We thank the reviewer for their positive comments.
Weaknesses:
"Nonetheless, it remains unknown how the firing rate of subcortical neurons changes when a stimulus is consciously perceived." (lines 76-77) The authors could be more specific about what exactly single-unit recordings offer for interrogating the role of subcortical regions in conscious perception that is unique from alternative neural activity recordings (e.g., local field potential) or recordings that are used as proxies of neural activity (e.g., fMRI).
We agree with the reviewer that the contribution of micro-electrode recordings was not sufficiently put forward in our manuscript. We added the following sentences to the discussion, when discussing the multiple types of neurons we found:
Single-unit recordings provide a much higher temporal resolution than functional imaging, which helps assess how the neural correlates of consciousness unfold over time. Contrary to local field potentials, single-unit recordings can expose the variety of functional roles of neurons within subcortical regions, thereby offering a potential for a better mechanistic understanding of perceptual consciousness.
Related comment for the following excerpts:
"After a random delay ranging from 0.5 to 1 s, a "respond" cue was played, prompting participants to verbally report whether they felt a vibration or not. Therefore, none of the reported analyses are confounded by motor responses." (lines 97-99).
"These results show that subthalamic and thalamic neurons are modulated by stimulus onset, irrespective of whether it was reported or not, even though no immediate motor response was required." (lines 188190).

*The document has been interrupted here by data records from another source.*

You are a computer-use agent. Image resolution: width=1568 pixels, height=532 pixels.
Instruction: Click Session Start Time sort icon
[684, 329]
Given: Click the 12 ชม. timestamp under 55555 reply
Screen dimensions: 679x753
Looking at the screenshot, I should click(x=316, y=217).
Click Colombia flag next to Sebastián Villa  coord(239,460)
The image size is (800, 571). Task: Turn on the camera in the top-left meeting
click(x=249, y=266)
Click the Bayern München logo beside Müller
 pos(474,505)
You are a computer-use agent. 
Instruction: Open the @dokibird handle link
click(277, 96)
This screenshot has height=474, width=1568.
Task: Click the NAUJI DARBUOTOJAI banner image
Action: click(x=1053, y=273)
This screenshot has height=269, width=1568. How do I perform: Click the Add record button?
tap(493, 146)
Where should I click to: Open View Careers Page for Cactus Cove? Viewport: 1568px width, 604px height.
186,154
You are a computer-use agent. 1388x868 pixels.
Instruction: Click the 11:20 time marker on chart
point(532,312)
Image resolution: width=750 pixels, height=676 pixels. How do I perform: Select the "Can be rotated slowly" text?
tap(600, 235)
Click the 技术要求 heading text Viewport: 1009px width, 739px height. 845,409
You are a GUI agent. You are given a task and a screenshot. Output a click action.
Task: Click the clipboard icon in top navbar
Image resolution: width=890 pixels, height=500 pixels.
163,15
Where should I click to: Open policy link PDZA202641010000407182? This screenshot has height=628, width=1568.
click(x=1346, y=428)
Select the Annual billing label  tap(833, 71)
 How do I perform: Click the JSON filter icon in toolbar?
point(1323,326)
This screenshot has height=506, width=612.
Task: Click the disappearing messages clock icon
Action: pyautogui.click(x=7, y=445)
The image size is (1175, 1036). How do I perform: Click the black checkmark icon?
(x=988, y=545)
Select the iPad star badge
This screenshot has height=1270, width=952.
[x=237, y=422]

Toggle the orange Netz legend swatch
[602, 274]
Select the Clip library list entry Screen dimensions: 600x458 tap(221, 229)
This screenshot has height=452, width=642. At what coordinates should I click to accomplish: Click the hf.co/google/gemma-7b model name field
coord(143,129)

"By imposing a delay between the end of the tactile stimulation window and the subjective report, we ensured that neuronal responses reflected stimulus detection and not mere motor responses." (lines 245247).
It is a valuable feature of the paradigm that the reporting period was initiated hundreds of milliseconds after the stimulus presentation so that the neural responses should not represent "mere motor responses". However, verbal report of having perceived or not perceived a stimulus is a motor response and because the participants anticipate having to make these reports before the onset of the response period, there may be motor preparatory activity from the time of the perceived stimulus that is absent for the not perceived stimulus. The authors show sensitivity to this issue by identifying task-selective neurons and their discussion of the results that refer to the confound of post-perceptual processing. Still, direct treatment of this possible confound would help the rigor of the interpretation of the results.
We agree with the reviewer that direct treatment would have provided the best control. One way to avoid motor preparation is to only provide the stimulus-effector mapping after the stimulus presentation (Bennur & Gold, 2011; Twomey et al., 2016; Fang et al., 2024). Other controls to avoid post-perceptual processing used in consciousness research consist of using no-report paradigms (Tsuchiya et al., 2015) as we did in previous studies (Pereira et al., 2021; Stockart et al., 2024). Unfortunately, neither of these procedures was feasible during the 10 minutes allotted for the research task in an intraoperative setting with auditory cues and vocal responses. We would like to highlight nonetheless that the effects we report are shortlived and incompatible with sustained motor preparation activity.
We added the following sentence to the discussion:
Future studies ruling out the presence of motor preparation triggered by perceived stimuli (Bennur & Gold, 2011; Fang et al., 2024; Twomey et al., 2016) and verifying that similar neuronal activity occurs in the absence of task-demands (no-reports; Tsuchiya et al., 2015) or attention (Wyart & Tallon-Baudry, 2008) will be useful to support that subcortical neurons contribute specifically to perceptual consciousness.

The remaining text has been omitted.